Bhakti SaintsA sangraha of devotion

Mirabai · Teachings  ·  12 min read

The puzzle of bridal mysticism: Mirabai's radical theology

What happens when the body's longing for union is not an obstacle to spirituality, but its very ground? A reading of Mirabai's radical claim to the sacred.

Mirabai addressed the divine as a woman addresses her lover—with longing, with complaint, with a kind of erotic urgency that scandalized her contemporaries. But here is the puzzle: she was not writing metaphor. In her most intimate padas, the distinction between human desire and divine love collapses entirely. She is not comparing her love for Krishna to romantic passion; she is saying that romantic passion is the pathway to the sacred.

In 16th-century Rajasthan, where women were supposed to be chaste, obedient, and discreet—especially widows like Mirabai—this theology was not romantic. It was revolutionary. Her padas ask a question that no other medieval devotee quite dared to ask: What if the body's longing for union with the divine is not an obstacle to spirituality, but its very ground? What if abandoning propriety is not sin but surrender?

This is what makes Mirabai's teachings difficult to domesticate. Later generations—from her hagiographers to contemporary spiritual teachers—have tried to sand down the edges, to make her teachings about universal love or divine union in safer, more abstract terms. But read her own compositions, and she keeps pulling you back to something specific: the ache of separation from Krishna, the shame of public renunciation, the body as the site where devotion happens.

Her teachings are not about transcendence in the sense of leaving the world behind. They are about the radical claim that this body, this desire, this woman's voice has access to the divine that no ritual, no brahmin, no dharma-shastras can mediate or deny.


Krishna as Divine Husband: The Theology of Pati

For Mirabai, Krishna is not an abstract deity or a universal principle. He is a husband—pati—and the implications of this are theological and scandalous.

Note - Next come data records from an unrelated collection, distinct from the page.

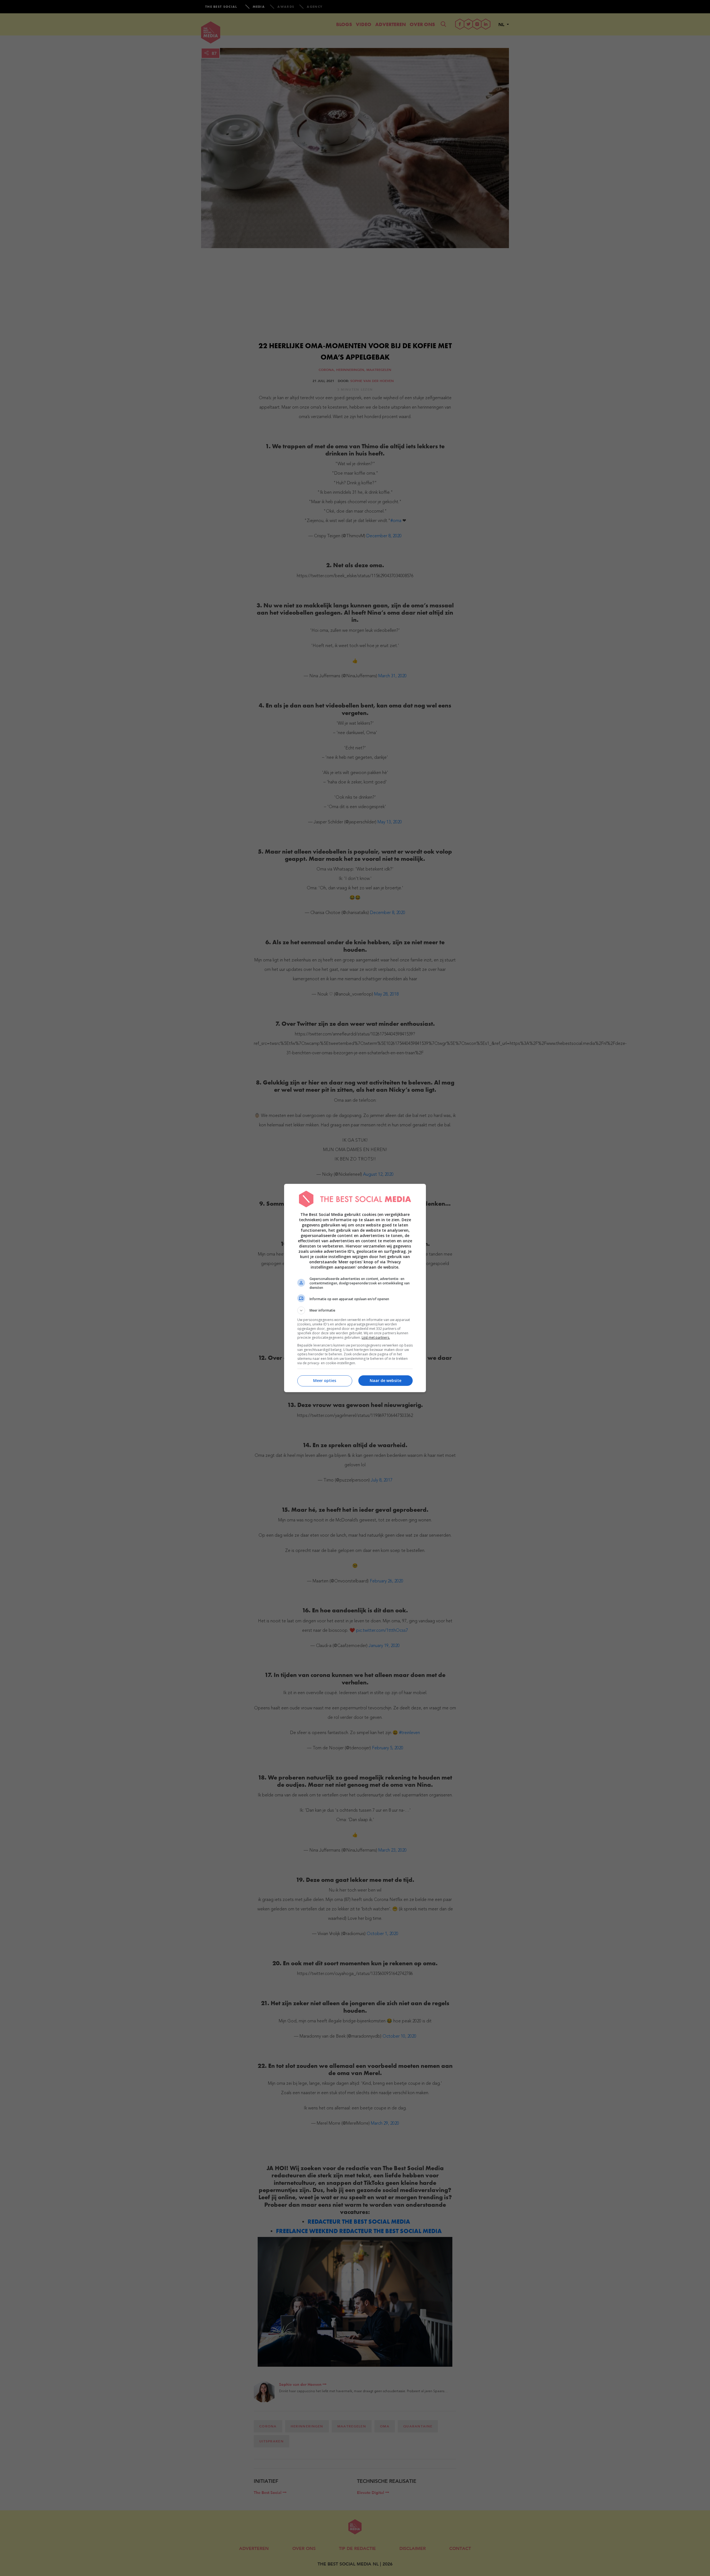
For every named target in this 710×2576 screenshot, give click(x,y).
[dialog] (355, 1288)
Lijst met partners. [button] (376, 1337)
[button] (355, 1310)
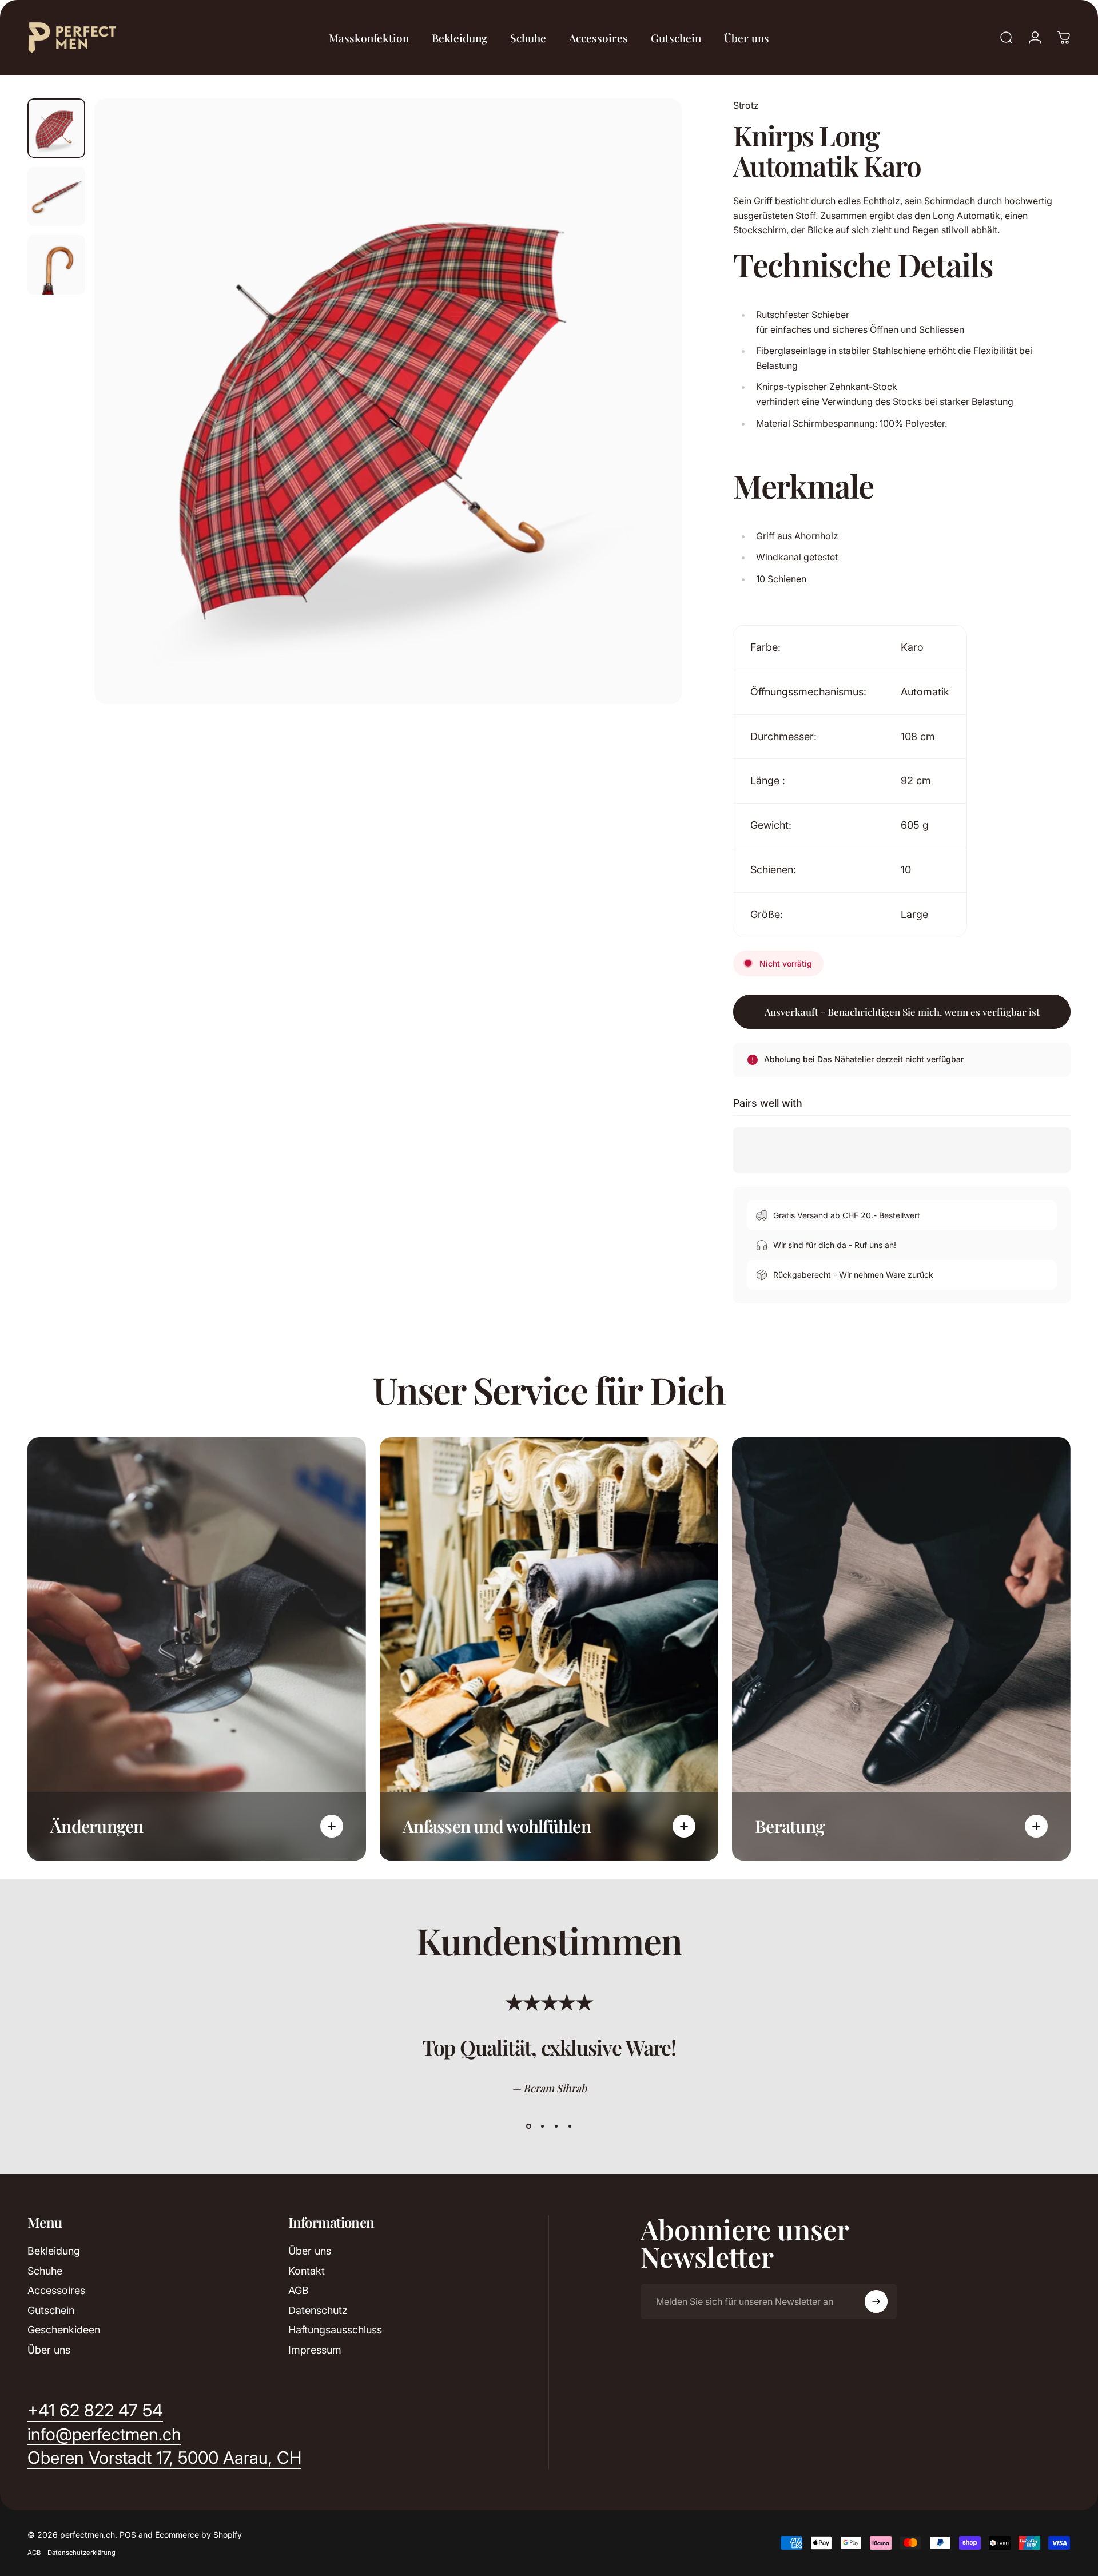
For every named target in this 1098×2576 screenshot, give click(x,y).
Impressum (314, 2350)
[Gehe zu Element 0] (56, 128)
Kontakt (306, 2271)
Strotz (746, 105)
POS (128, 2534)
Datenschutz (318, 2310)
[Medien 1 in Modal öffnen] (388, 401)
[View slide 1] (528, 2126)
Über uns (48, 2350)
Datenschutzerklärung (81, 2553)
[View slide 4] (569, 2126)
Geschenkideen (63, 2330)
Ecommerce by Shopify (198, 2534)
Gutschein (50, 2310)
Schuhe (44, 2271)
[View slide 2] (542, 2126)
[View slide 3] (556, 2126)
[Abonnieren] (876, 2301)
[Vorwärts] (652, 428)
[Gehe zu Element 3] (56, 265)
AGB (298, 2290)
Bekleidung (53, 2251)
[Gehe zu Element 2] (56, 196)
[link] (164, 2458)
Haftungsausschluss (335, 2330)
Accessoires (56, 2290)
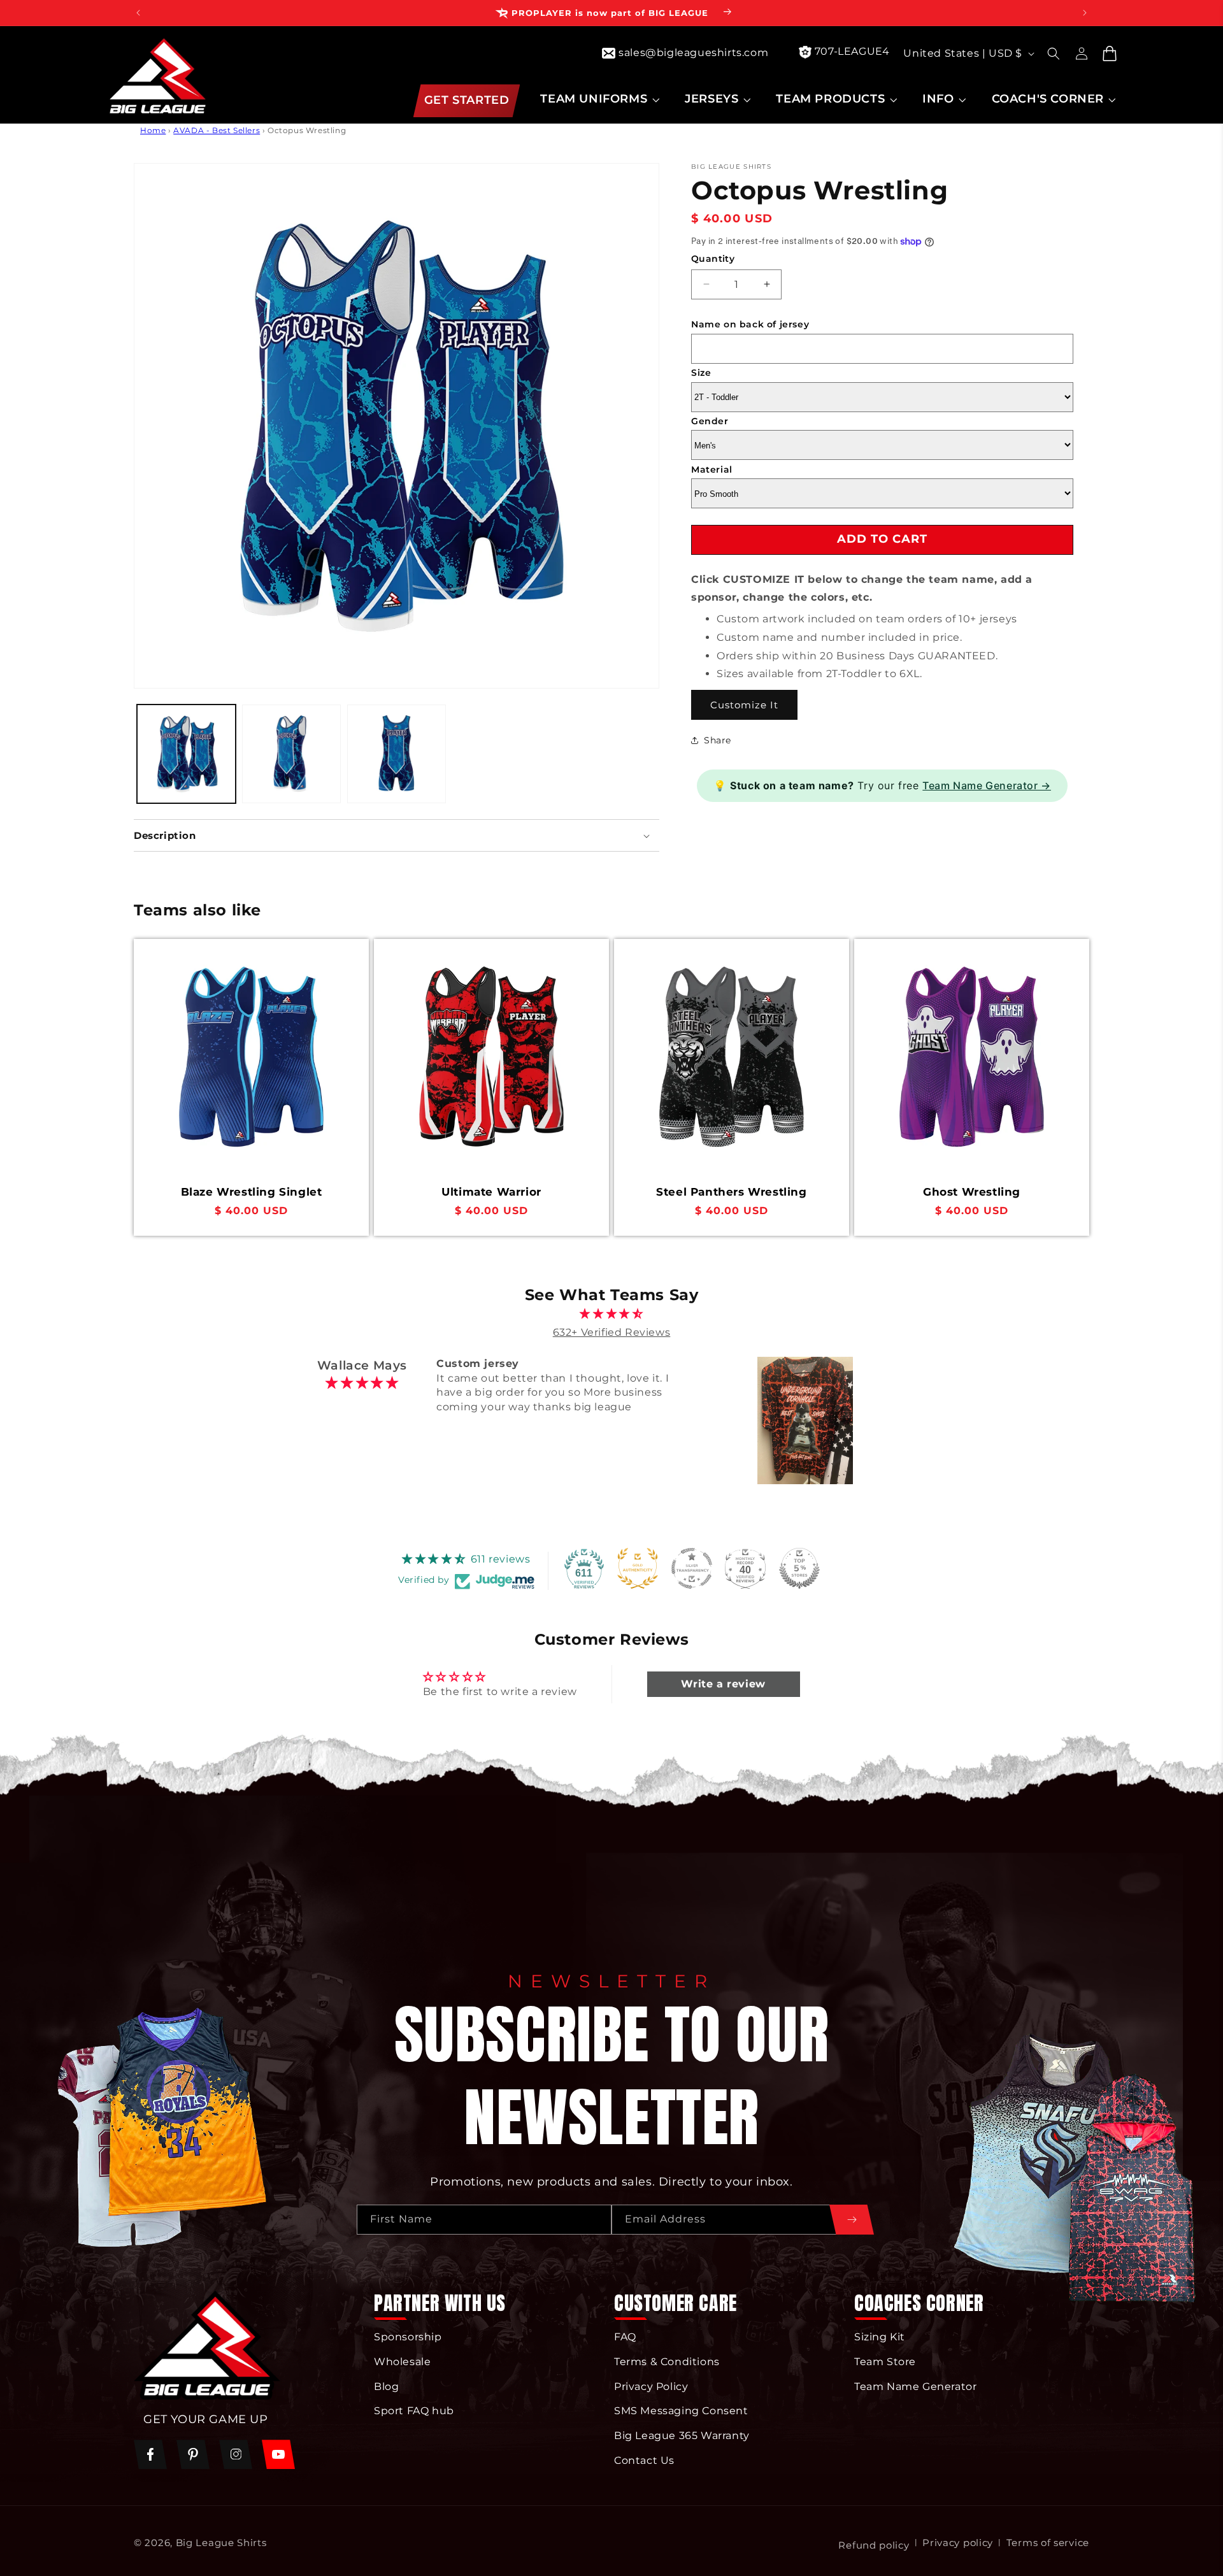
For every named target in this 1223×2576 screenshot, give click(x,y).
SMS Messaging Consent (681, 2411)
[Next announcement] (1085, 13)
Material (712, 469)
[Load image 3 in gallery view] (396, 754)
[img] (612, 1314)
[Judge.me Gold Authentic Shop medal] (637, 1568)
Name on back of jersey (750, 324)
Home (153, 130)
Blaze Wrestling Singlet (251, 1191)
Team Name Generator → (986, 785)
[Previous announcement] (138, 13)
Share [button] (717, 739)
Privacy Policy (651, 2386)
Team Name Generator (915, 2386)
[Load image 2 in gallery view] (291, 754)
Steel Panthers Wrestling (731, 1191)
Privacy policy (957, 2543)
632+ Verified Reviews (612, 1332)
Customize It (744, 704)
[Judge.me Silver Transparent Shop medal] (691, 1568)
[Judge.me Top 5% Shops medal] (799, 1568)
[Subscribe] (851, 2220)
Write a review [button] (723, 1684)
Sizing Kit (879, 2337)
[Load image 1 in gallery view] (186, 754)
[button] (598, 99)
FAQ (625, 2337)
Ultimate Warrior (491, 1191)
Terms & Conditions (667, 2362)
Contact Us (644, 2460)
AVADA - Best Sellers (216, 130)
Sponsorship (408, 2337)
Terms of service (1047, 2543)
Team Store (885, 2362)
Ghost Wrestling (971, 1191)
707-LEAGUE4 (852, 51)
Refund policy (873, 2545)
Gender (710, 421)
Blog (386, 2386)
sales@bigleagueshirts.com (693, 53)
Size (701, 372)
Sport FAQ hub (414, 2411)
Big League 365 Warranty (682, 2435)
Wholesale (402, 2362)
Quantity (712, 258)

Mhari murlimohini kanhayee / Ghanu sayamvarey / Dulhin ho kar dhas aayi / Baag baag pheraun chaley

My Krishna, the flute-player, my beloved / I chose you in marriage / I became your bride / I wander from garden to garden looking for you.

The language is deliberately conjugal. She is not a disciple seeking a guru. She is a wife seeking her husband.

This move has deep roots in the broader Krishna bhakti tradition, particularly in the Pushti Marg or Path of Grace, with which Mirabai had association. But where other poets—even other women poets—maintained a certain distance through literary convention, Mirabai collapses the space between metaphor and lived reality. She was, after all, a widow. In Hindu orthodox law, a widow's sexuality was supposed to be permanently extinguished. By declaring herself the bride of Krishna, she was not merely writing poetry; she was making a theological and social statement: I am not a widow. I am married to the divine. My sexuality is not erased; it is transfigured.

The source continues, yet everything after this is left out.